Der Grabhügel im Bois de Moncor
(Gemeinde Villars-sur-Glâne bei Freiburg - Fribourg)
Am Südrand des Bois de Moncor, südwestlich der Stadt Freiburg im gleichnamigen Kanton, befindet sich der wohl größte Grabhügel der Schweiz. - Nur der Tumulus bei Robank, westlich von Wetzikon im Kanton Zürich, kommt diesem gleich.
Der Sturm Lothar von Ende 1999 hat in der Umgebung des Monuments im Bois de Moncor viele Bäume umgeworfen und zwang so zu einer flächenhaften Abholzung und Neuaufforstung des Waldes. So ist der Hügel von den Waldseiten her gegenwärtig besser und vor allem aus viel größerer Distanz besser zu erkennen als vor dem Orkan (vgl. die beiden Abbildungen). Allerdings ist die Verkrautung gegenwärtig (2010) enorm.

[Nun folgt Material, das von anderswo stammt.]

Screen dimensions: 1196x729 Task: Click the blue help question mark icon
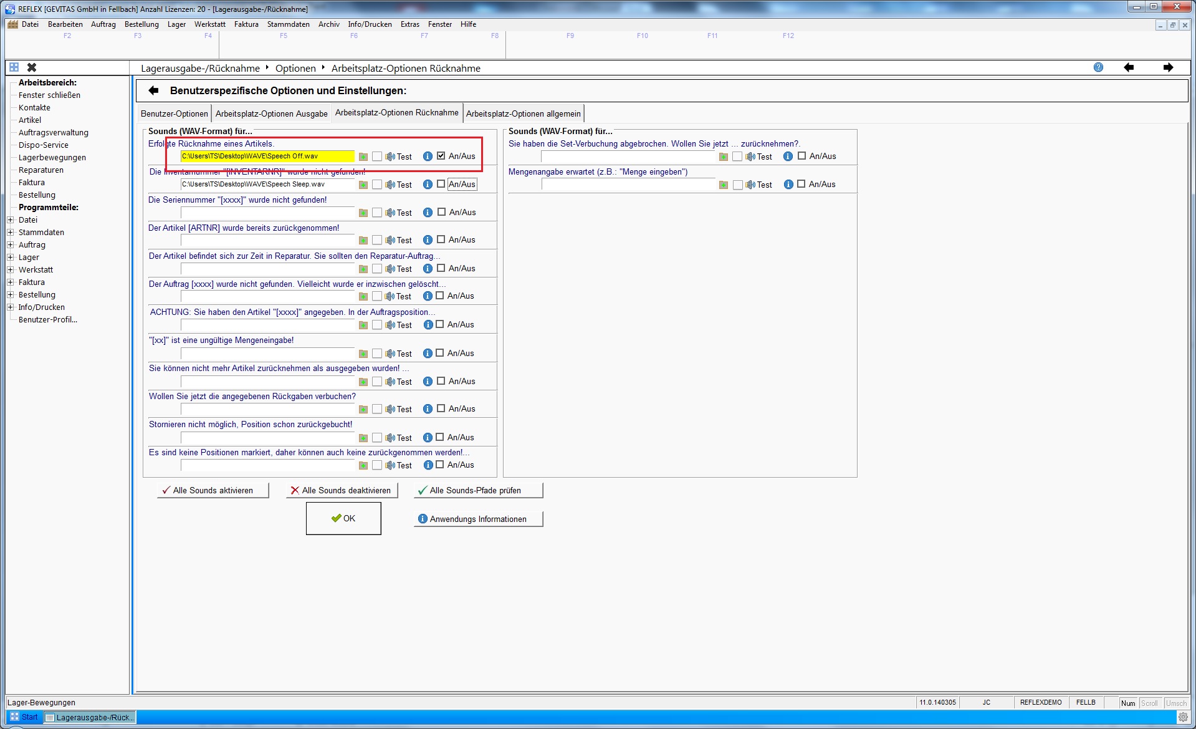[x=1098, y=67]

Der Grabhügel im Bois de Moncor (Villars-sur-Glâne, FR) von E
Aufnahme des Autors vom 1.4.2004
Der Grabhügel von Moncor (Koordinaten: 575285/182920) überrascht vor allem durch seine Größe: Die Grundfläche des Tumulus beträgt etwa 80 m. Und noch heute ist der Hügel bis 10 m hoch.
Wie die meisten Grabhügel ist auch derjenige von Moncor angestochen und geplündert worden, wie mehrere Eintiefungen und Rinnen, sowie die eingeebnete Kuppe beweist.
1983 hat ein Forscherteam den Grabhügel im Moncor-Wald mit einem Erd-Scanning untersucht haben. Angeblich sei dabei in mehreren Metern Tiefe ein Steinkisten-Grab festgestellt worden.
Diese Vermutung ließe sich nur durch Ausgrabungen klären.
Doch auch dann blieben wesentliche Fragen offen:
Aus welchen Gründen ließen sich Adelige in der Vorzeit in solchen mächtigen Hügeln begraben?
Wie wurden diese riesigen Erdmassen aufgeschüttet - und wo wurde das Material gewonnen?
Welche Kriterien galten für den Standort eines Grabhügels?
Bei dieser Gelegenheit soll darauf hingewiesen werden, daß sich in der Nähe des Grabhügels von Moncor andere bedeutende Anlagen aus vorgeschichtlicher Zeit finden:
700 m westsüdwestlich des Tumulus lassen sich im Wald von Belle-Croix, westlich des Wasserwerkes, noch dürftige Spuren einer sogenannten Viereckschanze erkennen. Die Anlage behandle ich in meinem Artikel Die keltischen Viereckschanzen in der Schweiz (dort auch ein Plan).
Südlich des Moncor-Waldes liegt auf einem Sporn am Zusammenfluß der Glane mit der Saane die Glane-Burg von Châtillon-sur-Glâne. Ein mächtiger Abschnittswall und Abschnittsgraben hat sich gegen Westen erhalten. - Westlich davon finden sich im Wald mehrere weitere Grabhügel.
Grabhügel waren auch immer bedeutende Ankerpunkte der alten Landvermessung. Das gilt auch für den Grabhügel von Moncor. Dazu zwei Beispiele:
- Der erwähnte Abschnittswall der Glaneburg ist gewinkelt. Der südliche Teil hat eine Orientierung von 150° SE/330° NW. Läßt man diese Linie nach NW weiter laufen, so trifft sie nach 0.8 Leugen (keltischen Meilen) exakt auf den Grabhügel von Moncor.
- Die erwähnte Erdburg im Pérolles-Wald in Freiburg liegt genau östlich des Grabhügels von Moncor, also auf einer Ost-West-Linie in 1 2/3 Leugen Entfernung!
Die Gegend von Moncor und Villars-sur-Glâne ist heute zu einer fast gänzlich überbauten Stadtlandschaft aus Wohnbauten, Industrieansiedlungen, Einkaufszentren und Verkehrsflächen geworden. Man hat Mühe, sich inmitten dieser modernen Banalität in die Geheimnisse der Vorzeit einzufühlen.